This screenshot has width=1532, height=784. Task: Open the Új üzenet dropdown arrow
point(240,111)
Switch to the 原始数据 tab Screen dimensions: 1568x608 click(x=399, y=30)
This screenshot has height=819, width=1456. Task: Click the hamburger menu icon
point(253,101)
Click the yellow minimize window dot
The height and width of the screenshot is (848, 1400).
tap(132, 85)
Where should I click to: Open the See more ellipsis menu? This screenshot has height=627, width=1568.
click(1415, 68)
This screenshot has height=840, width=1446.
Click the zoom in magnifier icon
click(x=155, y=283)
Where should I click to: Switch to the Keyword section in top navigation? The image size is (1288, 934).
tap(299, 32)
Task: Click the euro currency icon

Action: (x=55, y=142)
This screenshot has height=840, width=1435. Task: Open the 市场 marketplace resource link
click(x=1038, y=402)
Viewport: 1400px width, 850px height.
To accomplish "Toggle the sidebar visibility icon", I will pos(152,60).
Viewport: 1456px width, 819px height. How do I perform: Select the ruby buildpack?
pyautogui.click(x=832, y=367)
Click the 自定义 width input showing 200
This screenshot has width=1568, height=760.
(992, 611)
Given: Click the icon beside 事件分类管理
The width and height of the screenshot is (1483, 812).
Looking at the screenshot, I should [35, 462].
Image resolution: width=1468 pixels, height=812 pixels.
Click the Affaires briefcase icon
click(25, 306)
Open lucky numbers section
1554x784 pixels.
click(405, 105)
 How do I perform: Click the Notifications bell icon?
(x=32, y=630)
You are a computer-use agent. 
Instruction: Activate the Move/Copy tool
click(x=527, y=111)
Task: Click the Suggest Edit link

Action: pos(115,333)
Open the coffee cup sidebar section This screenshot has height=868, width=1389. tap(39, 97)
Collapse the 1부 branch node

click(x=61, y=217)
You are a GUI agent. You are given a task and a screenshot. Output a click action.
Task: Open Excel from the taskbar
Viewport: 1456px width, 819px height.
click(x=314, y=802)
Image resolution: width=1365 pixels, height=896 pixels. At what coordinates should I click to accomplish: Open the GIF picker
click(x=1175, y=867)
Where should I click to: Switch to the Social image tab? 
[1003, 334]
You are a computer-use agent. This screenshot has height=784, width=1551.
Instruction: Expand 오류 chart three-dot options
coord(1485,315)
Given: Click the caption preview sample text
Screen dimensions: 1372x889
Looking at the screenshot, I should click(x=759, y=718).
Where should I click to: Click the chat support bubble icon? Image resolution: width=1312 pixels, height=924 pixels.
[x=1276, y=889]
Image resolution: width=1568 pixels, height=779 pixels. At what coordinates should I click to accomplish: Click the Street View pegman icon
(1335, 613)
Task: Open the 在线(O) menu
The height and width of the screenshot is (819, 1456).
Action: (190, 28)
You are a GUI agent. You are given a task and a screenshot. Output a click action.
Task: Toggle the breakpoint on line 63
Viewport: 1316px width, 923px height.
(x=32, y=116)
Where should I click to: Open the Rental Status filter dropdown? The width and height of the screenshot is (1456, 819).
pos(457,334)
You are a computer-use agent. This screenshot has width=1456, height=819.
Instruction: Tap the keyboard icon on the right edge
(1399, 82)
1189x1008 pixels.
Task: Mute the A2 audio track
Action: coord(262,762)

————————

AIM OF THE EXERCISE »
Everything from the line with "has width=1456, height=819." to the last line of the entries above is to be retyped exactly. Include both ends.

EXERCISE ANSWER »
You are a computer-use agent. This screenshot has width=1456, height=819.
Instruction: Tap the keyboard icon on the right edge
(1399, 82)
1189x1008 pixels.
Task: Mute the A2 audio track
Action: coord(262,762)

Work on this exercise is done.